Meditation for Queer Femmes: On Being Grown Up

“No one ever prepared me for it…or for the experience of feeling different even though you don’t appear different to other people.”* This is a gay male character speaking about being gay, but it could also specifically refer to the experience of many femmes who love butches.

Not only are we not prepared, we often don’t know what’s wrong with us. We may go decades trying to fit in to the straight world; after all, we look the part, don’t we? Over and over, we search for a partner whose masculinity awakens our hearts and bodies. Over and over, if our search is limited to cis men, we are disappointed, and in being disappointed, so often blame ourselves. We watch our straight female friends fall in and out of love, finally settling on a man who fulfills them. Without community, guidance, role models, room in which to move and experiment and become more fully ourselves, often our only recourse is to assign the fault of our own lack of romantic fulfillment to bad luck and personal failure.

How many of us are still waiting to grow up? Even those of us who came to their femme identity as a younger person were denied a chance to fully explore the wide world of sexuality, either because we felt compelled to grasp our identity close as a talisman, as protection, or because it was not safe, or both. For a young person bursting with hormones and curiosity, being expected to explore your sexuality with, say, the only other two out kids in your high school, is limiting, to say the least.

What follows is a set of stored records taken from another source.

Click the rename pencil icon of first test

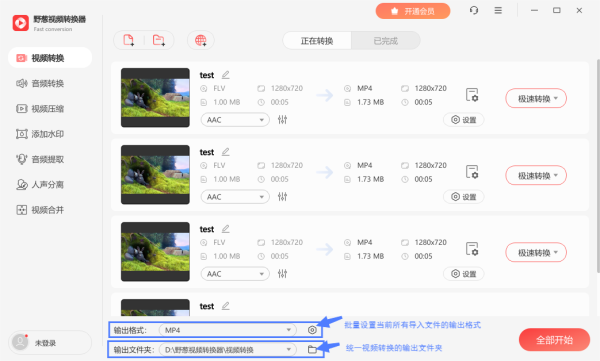pos(226,75)
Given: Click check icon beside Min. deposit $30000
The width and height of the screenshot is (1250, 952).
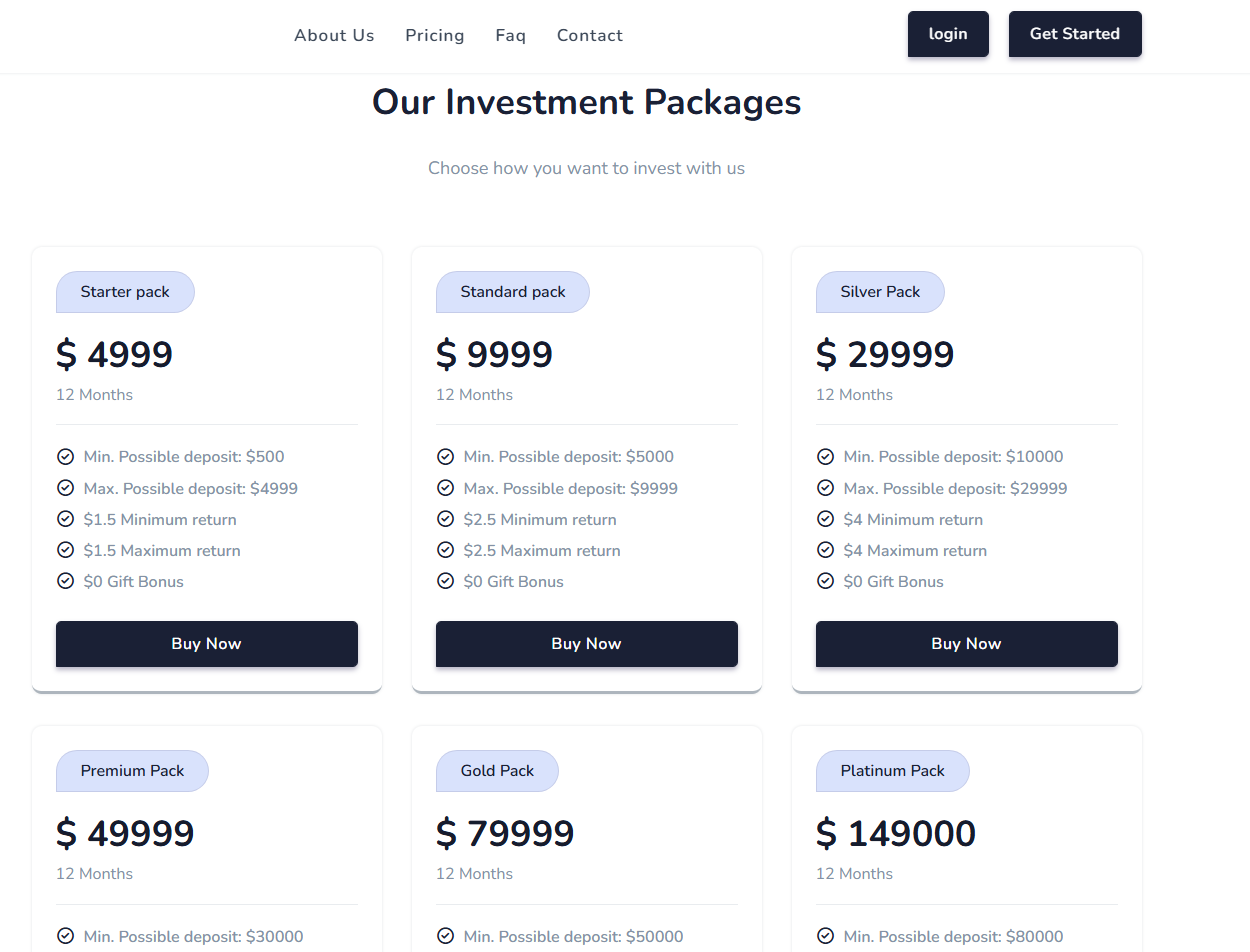Looking at the screenshot, I should (x=66, y=936).
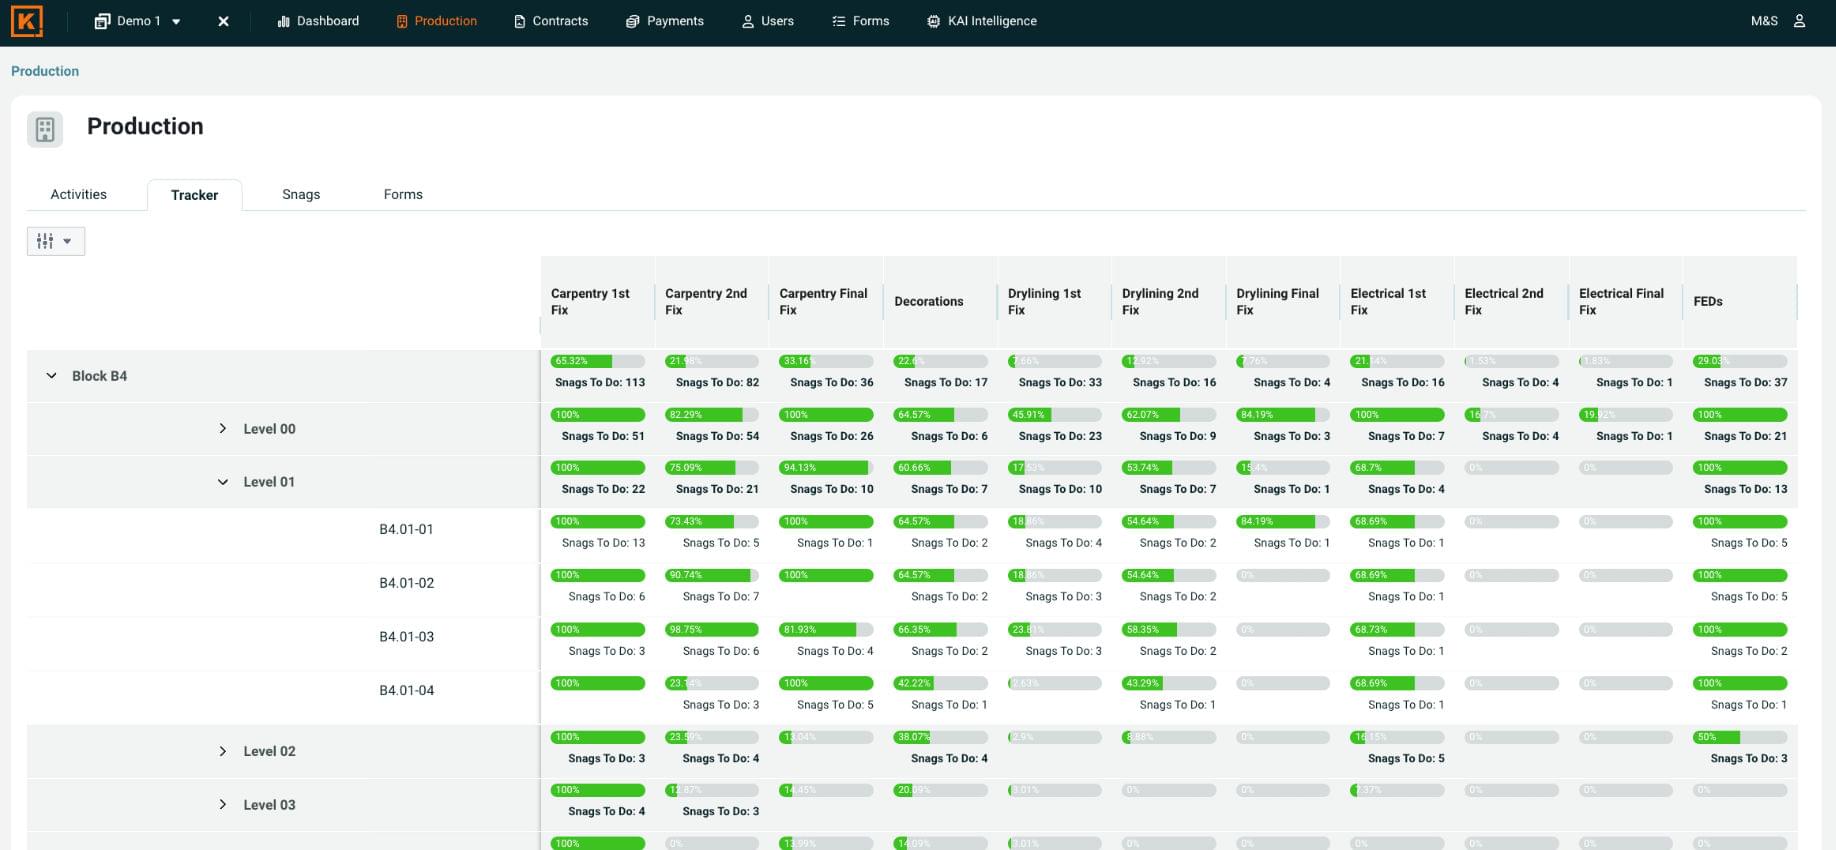
Task: Click the user profile icon beside M&S
Action: (1799, 21)
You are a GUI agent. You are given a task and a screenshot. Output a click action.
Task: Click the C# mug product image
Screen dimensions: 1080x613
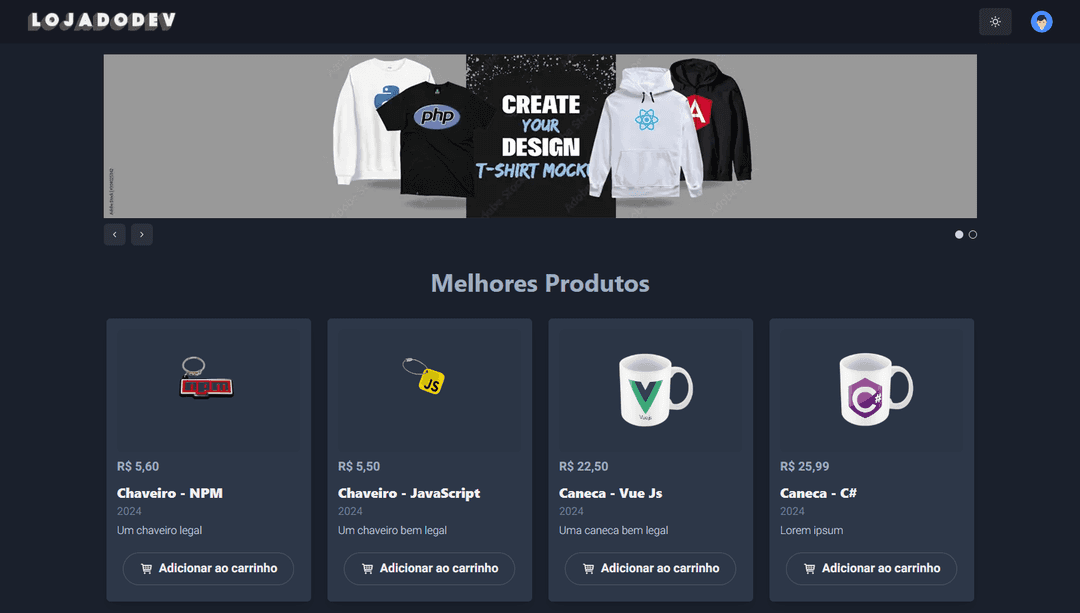[875, 390]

And then, once we’re busily out in the world, away from high school at last, it can be so easy to set our femme aside for a moment so we can do our other work: daughter, teacher, leader, parent. Perennially marginalized and infantilized, queers of all kinds struggle with “being grownup”, and we femmes occupy a unique place in that struggle. This is not simply about “putting on your big girl panties” but a much graver, deeper task of allowing yourself to be an adult, despite the myriad forces, historical and present, shrilling at you that you’re a child, pathological, unclean, undeveloped, immature and selfish.

Grown ups – healthy grown ups – gain strength and peace from incorporating their sexualities inextricably with their daily lives. In order to do this, we femmes of all ages need to know each other. We need to see each other at all different stages of life, to understand the many, many ways we can flourish and become. We must open a conversation with each other, mentor each other, tell our stories and make femme-only space. We must find each other.

Who are your femme mentors? Who are your femme sisters? Who are you, sweet, grown up femme?

*Hugh Paris, a character in Michael Nava’s first mystery, The Little Death.

Every Monday (or Tuesday), I offer a Meditation for Queer Femmes, in the spirit of my maternal grandmother, Mimi, who was a fabulous straight femme, and from whom I inherited her Meditations for Women.